Data:
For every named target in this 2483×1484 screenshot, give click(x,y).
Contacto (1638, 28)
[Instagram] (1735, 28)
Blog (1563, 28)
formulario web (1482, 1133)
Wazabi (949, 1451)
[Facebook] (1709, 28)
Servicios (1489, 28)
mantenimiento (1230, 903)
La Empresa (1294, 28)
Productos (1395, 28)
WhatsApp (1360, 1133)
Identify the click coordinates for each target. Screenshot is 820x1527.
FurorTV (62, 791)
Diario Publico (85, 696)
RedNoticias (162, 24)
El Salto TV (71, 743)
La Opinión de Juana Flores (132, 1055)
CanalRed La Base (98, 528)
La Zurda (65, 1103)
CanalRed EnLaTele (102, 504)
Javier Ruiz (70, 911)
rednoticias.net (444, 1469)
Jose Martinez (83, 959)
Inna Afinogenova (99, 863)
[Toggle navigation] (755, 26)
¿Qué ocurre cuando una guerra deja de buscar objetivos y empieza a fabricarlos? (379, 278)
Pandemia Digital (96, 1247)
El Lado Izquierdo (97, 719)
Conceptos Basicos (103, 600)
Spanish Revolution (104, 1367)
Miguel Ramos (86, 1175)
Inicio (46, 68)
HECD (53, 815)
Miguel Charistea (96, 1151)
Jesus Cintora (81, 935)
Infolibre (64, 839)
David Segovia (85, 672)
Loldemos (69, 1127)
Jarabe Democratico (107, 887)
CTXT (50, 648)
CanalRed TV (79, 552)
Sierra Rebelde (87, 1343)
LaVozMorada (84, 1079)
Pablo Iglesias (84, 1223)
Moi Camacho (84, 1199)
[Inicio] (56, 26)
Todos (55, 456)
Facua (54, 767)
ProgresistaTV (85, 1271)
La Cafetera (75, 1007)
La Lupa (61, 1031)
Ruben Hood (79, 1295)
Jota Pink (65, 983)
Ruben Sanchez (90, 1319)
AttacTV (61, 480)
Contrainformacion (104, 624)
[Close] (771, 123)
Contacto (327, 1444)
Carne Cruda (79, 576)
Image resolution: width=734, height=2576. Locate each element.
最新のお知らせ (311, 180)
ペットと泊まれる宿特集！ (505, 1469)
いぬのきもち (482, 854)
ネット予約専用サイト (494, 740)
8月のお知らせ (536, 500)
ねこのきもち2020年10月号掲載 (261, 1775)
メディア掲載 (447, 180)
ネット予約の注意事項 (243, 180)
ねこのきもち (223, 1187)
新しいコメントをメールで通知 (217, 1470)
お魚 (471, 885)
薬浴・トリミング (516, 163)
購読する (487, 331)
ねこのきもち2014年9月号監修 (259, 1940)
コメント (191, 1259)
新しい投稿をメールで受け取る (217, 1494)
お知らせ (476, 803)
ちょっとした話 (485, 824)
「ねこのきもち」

What to work on:
Repeat the data exactly. Omit nothing.

Answer section:
For every named target in this 2483×1484 screenshot, give click(x,y).
Contacto (1638, 28)
[Instagram] (1735, 28)
Blog (1563, 28)
formulario web (1482, 1133)
Wazabi (949, 1451)
[Facebook] (1709, 28)
Servicios (1489, 28)
mantenimiento (1230, 903)
La Empresa (1294, 28)
Productos (1395, 28)
WhatsApp (1360, 1133)
Identify the click coordinates for each target. Screenshot is 820x1527.
FurorTV (62, 791)
Diario Publico (85, 696)
RedNoticias (162, 24)
El Salto TV (71, 743)
La Opinión de Juana Flores (132, 1055)
CanalRed La Base (98, 528)
La Zurda (65, 1103)
CanalRed EnLaTele (102, 504)
Javier Ruiz (70, 911)
rednoticias.net (444, 1469)
Jose Martinez (83, 959)
Inna Afinogenova (99, 863)
[Toggle navigation] (755, 26)
¿Qué ocurre cuando una guerra deja de buscar objetivos y empieza a fabricarlos? (379, 278)
Pandemia Digital (96, 1247)
El Lado Izquierdo (97, 719)
Conceptos Basicos (103, 600)
Spanish Revolution (104, 1367)
Miguel Ramos (86, 1175)
Inicio (46, 68)
HECD (53, 815)
Miguel Charistea (96, 1151)
Jesus Cintora (81, 935)
Infolibre (64, 839)
David Segovia (85, 672)
Loldemos (69, 1127)
Jarabe Democratico (107, 887)
CTXT (50, 648)
CanalRed TV (79, 552)
Sierra Rebelde (87, 1343)
LaVozMorada (84, 1079)
Pablo Iglesias (84, 1223)
Moi Camacho (84, 1199)
[Inicio] (56, 26)
Todos (55, 456)
Facua (54, 767)
ProgresistaTV (85, 1271)
La Cafetera (75, 1007)
La Lupa (61, 1031)
Ruben Hood (79, 1295)
Jota Pink (65, 983)
Ruben Sanchez (90, 1319)
AttacTV (61, 480)
Contrainformacion (104, 624)
[Close] (771, 123)
Contacto (327, 1444)
Carne Cruda (79, 576)
Image resolution: width=734, height=2576. Locate each element.
最新のお知らせ (311, 180)
ペットと泊まれる宿特集！ (505, 1469)
いぬのきもち (482, 854)
ネット予約専用サイト (494, 740)
8月のお知らせ (536, 500)
ねこのきもち2020年10月号掲載 (261, 1775)
メディア掲載 (447, 180)
ネット予約の注意事項 (243, 180)
ねこのきもち (223, 1187)
新しいコメントをメールで通知 (217, 1470)
お魚 (471, 885)
薬浴・トリミング (516, 163)
購読する (487, 331)
ねこのきもち2014年9月号監修 (259, 1940)
コメント (191, 1259)
新しい投稿をメールで受け取る (217, 1494)
お知らせ (476, 803)
ちょっとした話 (485, 824)
「ねこのきもち」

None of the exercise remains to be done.